Mad Men Asked For Some Creative Input From Indie Music Mainstay Beck

In another universe, the memorable theme of "Mad Men" was an indie rock ballad. The suspenseful string composition by DJ RJD2 was actually not the series creator's first choice for the show's intro. In fact, the acclaimed musician Beck revealed that he was approached first to make the show's theme song. He turned the opportunity down — and he's regretted it ever since.

Beck first established himself as an indie rock musician in the 1990s. His hit song "Loser" propelled him to mainstream success.
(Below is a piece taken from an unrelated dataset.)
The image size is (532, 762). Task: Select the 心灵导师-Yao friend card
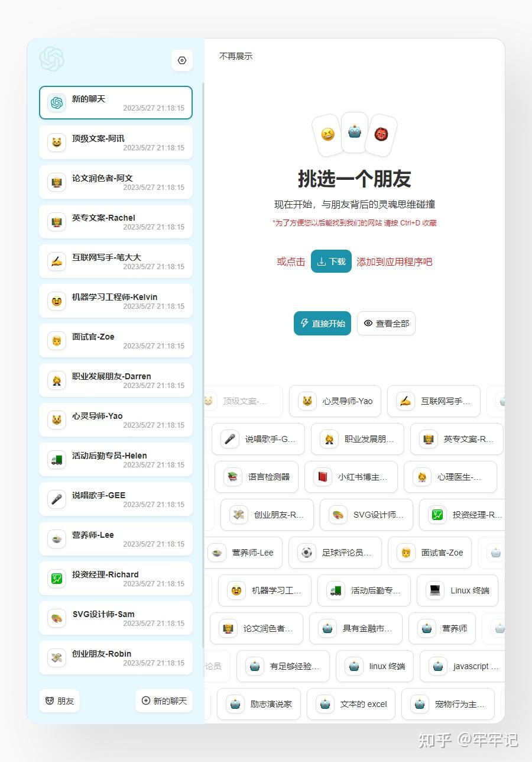335,401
He went on to write and perform songs for a number of films, from dramas like "Eternal Sunshine of a Spotless Mind" to comedies like "Nacho Libre." His songs also appeared in several unforgettable sitcoms of the early 2000s, including "The O.C." and "Friday Night Lights."

By the time he was approached to write the "Mad Men" theme prior to the show's release in 2007, Beck was well-accustomed to writing songs explicitly for television. He was known for his ability to capture the essence of a show or film and accentuate it in his songs.
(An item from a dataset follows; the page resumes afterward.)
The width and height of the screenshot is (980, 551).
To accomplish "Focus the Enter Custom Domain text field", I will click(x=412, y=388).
The musician's intuition had served him well, but not always well enough to sniff out a hit. "My instinct has definitely gone awry; I could give you many examples," he confessed to Billboard. His biggest regret was turning down a request to write the "Mad Men" theme. "It's about ad executives in the '60s? They're going to make a show about that? Really? Um, I don't think so," he recalls telling executives. "Yeah, just like the best show ever made!"

Beck turned Mad Men down and has regretted it ever since

After Beck's rejection, "Mad Men" series creator Matthew Weiner went in search of a new song to define the series. He eventually found the track "A Beautiful Mine" by RJD2 while listening to NPR, he told (via Mic). "It had everything to it: Big old movie quality to it, and updated beat to it, it had drama. I just loved it," Weiner explained. RJD2 wasn't exactly a household name at the time, but he was a major producer in underground hip-hop, having worked with legends like Aesop Rock and MF Doom (under his alias Viktor Vaughn).

Weiner admired RJD2's song because it "had this sort of falling sound to it," as he described it to Business Insider. This inspired Weiner to transform the show's intro. The creator had very different ideas for the opening credits in his earlier drafts of the series, which he revealed to USA Today. These alternate versions included a simple montage of '50s-style advertisements and a white-washed vision of traditional suburban life.

As for Beck, he is still kicking himself for not considering the show more seriously. He blames his own fear of taking risks for this major blunder. "I wish I had more confidence," he admitted to Billboard. "I think that's probably my Achilles' heel." This fear kept him from attaching his name to one of the most successful shows of all time.

In its seven seasons on the air, "Mad Men" won more Emmys than Beck could count on his fingers. RJD2's theme song fits the show perfectly — a bygone era of cultural prosperity seen through a contemporary lens of cultural decline. A Beck song feels totally out of place in retrospect, but who knows what tone it might have set for the series?